[[ Available data, beginning ]]

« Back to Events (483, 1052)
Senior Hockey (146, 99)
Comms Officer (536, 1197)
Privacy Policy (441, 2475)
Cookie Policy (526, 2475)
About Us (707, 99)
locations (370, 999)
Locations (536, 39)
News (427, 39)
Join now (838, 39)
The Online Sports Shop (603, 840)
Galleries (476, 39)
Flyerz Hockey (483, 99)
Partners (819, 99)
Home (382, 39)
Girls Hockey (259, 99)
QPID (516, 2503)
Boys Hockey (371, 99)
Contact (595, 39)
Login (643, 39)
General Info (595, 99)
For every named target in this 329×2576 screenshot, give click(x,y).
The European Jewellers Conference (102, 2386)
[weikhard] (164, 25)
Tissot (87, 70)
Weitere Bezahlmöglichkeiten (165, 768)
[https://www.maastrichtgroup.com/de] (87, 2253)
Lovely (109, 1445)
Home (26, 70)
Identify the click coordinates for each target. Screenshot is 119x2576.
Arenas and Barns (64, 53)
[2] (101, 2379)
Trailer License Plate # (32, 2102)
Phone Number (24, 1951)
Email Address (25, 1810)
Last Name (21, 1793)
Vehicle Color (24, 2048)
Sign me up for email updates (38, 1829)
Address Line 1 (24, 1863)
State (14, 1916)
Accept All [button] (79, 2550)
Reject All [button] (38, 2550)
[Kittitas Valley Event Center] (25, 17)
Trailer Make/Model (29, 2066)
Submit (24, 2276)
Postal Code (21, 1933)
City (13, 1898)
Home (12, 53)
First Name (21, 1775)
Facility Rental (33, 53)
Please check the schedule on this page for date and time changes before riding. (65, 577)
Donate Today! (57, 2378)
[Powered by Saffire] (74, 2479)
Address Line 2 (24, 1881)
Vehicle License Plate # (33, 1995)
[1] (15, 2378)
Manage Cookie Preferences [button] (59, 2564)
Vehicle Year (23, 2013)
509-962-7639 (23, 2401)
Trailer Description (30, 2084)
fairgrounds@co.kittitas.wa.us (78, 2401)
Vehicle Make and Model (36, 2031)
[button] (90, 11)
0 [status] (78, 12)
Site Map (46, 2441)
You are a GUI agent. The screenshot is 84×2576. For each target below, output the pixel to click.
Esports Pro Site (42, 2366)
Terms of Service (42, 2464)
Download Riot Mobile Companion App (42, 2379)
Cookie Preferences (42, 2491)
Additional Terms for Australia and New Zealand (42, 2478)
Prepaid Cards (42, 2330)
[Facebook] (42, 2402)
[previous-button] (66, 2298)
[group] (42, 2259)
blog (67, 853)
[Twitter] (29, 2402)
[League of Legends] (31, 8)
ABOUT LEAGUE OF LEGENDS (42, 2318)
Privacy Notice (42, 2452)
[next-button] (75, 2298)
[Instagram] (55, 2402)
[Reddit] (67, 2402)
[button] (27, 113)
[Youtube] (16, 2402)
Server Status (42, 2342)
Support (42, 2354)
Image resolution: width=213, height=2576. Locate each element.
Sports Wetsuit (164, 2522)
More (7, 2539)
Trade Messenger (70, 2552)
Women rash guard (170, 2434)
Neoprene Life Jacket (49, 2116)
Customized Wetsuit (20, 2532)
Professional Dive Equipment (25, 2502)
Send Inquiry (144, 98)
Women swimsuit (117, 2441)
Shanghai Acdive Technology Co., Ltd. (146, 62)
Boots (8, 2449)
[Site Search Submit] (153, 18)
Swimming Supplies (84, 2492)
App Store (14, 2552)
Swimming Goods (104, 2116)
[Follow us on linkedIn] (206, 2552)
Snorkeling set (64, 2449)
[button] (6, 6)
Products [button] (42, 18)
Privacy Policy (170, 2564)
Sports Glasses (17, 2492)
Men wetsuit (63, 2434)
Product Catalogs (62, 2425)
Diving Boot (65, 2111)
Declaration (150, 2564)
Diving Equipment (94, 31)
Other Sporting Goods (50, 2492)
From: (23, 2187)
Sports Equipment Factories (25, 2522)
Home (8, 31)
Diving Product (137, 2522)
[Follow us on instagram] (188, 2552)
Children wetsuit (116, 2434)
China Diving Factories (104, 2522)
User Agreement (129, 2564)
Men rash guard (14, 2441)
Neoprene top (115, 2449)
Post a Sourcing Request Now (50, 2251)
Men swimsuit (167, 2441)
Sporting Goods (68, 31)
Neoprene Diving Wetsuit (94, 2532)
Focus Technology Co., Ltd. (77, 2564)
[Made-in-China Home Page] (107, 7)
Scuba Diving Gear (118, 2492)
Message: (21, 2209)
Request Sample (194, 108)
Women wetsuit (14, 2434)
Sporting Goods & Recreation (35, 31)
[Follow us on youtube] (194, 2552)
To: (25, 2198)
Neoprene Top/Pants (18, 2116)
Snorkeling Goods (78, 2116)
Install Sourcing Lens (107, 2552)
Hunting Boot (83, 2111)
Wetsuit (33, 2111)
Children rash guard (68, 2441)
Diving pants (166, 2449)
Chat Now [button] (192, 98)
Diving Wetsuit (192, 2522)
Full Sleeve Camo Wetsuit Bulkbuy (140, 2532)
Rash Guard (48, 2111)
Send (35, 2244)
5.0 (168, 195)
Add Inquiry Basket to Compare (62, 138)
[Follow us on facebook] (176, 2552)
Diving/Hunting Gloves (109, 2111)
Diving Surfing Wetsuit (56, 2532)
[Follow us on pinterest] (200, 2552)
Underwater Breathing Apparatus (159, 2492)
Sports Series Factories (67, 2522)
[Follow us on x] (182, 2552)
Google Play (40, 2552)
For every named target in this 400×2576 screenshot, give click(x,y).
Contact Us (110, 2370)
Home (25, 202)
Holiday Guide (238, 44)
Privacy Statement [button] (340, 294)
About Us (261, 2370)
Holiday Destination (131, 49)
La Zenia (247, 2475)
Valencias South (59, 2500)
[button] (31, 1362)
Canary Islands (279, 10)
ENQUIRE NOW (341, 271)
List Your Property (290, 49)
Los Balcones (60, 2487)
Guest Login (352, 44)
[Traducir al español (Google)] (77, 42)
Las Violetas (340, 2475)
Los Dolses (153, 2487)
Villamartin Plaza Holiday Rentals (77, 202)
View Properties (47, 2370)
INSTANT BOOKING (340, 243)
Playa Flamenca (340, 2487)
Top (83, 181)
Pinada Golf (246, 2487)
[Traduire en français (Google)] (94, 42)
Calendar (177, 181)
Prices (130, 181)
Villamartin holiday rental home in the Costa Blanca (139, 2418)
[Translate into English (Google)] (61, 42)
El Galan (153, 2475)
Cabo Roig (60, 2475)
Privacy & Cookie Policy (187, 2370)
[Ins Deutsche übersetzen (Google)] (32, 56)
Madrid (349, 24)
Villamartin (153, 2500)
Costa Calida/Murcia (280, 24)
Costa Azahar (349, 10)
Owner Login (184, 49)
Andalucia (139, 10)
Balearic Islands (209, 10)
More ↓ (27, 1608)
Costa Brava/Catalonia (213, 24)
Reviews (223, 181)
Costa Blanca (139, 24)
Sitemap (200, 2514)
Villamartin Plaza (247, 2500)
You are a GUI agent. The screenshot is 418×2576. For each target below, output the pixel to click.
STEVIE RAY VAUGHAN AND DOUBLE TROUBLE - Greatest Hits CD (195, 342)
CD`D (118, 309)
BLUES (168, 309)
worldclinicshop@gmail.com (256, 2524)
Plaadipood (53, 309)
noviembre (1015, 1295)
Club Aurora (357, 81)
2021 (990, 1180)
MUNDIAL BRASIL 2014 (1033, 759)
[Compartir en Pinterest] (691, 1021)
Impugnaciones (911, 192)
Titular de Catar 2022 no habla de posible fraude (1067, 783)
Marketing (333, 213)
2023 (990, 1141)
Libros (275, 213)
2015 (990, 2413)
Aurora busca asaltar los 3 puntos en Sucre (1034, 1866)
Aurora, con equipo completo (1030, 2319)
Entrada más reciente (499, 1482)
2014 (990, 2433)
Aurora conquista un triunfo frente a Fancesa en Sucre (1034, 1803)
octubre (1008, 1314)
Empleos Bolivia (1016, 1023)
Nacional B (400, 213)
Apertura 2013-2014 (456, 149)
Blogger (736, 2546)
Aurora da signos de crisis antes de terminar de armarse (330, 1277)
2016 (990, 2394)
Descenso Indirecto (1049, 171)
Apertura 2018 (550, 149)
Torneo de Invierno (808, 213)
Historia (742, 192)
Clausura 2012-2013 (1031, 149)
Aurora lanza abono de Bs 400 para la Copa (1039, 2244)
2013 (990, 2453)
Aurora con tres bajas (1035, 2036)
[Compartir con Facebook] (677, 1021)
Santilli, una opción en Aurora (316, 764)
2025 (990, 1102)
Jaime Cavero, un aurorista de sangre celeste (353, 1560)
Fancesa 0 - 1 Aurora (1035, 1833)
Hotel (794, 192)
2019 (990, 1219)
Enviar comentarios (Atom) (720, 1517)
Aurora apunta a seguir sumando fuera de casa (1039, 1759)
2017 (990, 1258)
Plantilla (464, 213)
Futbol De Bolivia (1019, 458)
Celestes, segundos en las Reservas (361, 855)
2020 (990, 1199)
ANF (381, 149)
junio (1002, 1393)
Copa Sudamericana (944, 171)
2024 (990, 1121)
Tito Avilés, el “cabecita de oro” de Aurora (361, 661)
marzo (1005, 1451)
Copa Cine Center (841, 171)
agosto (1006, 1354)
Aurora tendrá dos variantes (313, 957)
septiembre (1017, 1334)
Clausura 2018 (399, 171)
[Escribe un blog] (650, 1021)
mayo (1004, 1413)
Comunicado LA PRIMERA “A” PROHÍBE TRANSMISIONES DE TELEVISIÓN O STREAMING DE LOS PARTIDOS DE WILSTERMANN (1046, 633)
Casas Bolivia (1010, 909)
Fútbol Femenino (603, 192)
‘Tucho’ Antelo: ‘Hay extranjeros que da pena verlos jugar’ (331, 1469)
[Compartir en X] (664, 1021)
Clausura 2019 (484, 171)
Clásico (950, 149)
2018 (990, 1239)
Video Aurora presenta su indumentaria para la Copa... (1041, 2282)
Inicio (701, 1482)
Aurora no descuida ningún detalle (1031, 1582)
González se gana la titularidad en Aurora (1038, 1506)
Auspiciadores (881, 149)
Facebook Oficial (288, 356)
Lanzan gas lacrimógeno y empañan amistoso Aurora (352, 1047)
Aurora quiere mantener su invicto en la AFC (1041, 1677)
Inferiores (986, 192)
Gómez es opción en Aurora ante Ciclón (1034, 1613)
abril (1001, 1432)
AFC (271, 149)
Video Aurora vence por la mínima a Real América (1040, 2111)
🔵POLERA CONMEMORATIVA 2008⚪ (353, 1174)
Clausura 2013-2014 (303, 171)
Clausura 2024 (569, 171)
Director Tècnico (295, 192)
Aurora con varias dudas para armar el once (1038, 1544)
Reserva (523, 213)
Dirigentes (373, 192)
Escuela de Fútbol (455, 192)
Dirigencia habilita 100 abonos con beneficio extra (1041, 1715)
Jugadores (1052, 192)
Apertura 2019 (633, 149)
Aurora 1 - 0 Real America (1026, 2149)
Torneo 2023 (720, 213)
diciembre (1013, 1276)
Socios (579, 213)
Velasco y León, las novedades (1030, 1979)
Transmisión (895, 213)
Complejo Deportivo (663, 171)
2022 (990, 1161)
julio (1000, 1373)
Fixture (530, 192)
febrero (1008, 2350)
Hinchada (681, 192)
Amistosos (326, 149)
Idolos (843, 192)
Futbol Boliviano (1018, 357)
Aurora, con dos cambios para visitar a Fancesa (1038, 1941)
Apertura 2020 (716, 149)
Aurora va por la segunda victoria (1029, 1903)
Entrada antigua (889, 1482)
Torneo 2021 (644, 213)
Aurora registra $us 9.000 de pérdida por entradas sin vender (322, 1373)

[[ Available data, end ]]

◆ What is needed ◆
Repeat the lines from the first one in the records through the line containing "Sign me up for email updates (38, 1829)", exactly as written, and nothing else.

◆ Solution below ◆
« Back to Events (483, 1052)
Senior Hockey (146, 99)
Comms Officer (536, 1197)
Privacy Policy (441, 2475)
Cookie Policy (526, 2475)
About Us (707, 99)
locations (370, 999)
Locations (536, 39)
News (427, 39)
Join now (838, 39)
The Online Sports Shop (603, 840)
Galleries (476, 39)
Flyerz Hockey (483, 99)
Partners (819, 99)
Home (382, 39)
Girls Hockey (259, 99)
QPID (516, 2503)
Boys Hockey (371, 99)
Contact (595, 39)
Login (643, 39)
General Info (595, 99)
For every named target in this 329×2576 screenshot, give click(x,y).
The European Jewellers Conference (102, 2386)
[weikhard] (164, 25)
Tissot (87, 70)
Weitere Bezahlmöglichkeiten (165, 768)
[https://www.maastrichtgroup.com/de] (87, 2253)
Lovely (109, 1445)
Home (26, 70)
Identify the click coordinates for each target. Screenshot is 119x2576.
Arenas and Barns (64, 53)
[2] (101, 2379)
Trailer License Plate # (32, 2102)
Phone Number (24, 1951)
Email Address (25, 1810)
Last Name (21, 1793)
Vehicle Color (24, 2048)
Sign me up for email updates (38, 1829)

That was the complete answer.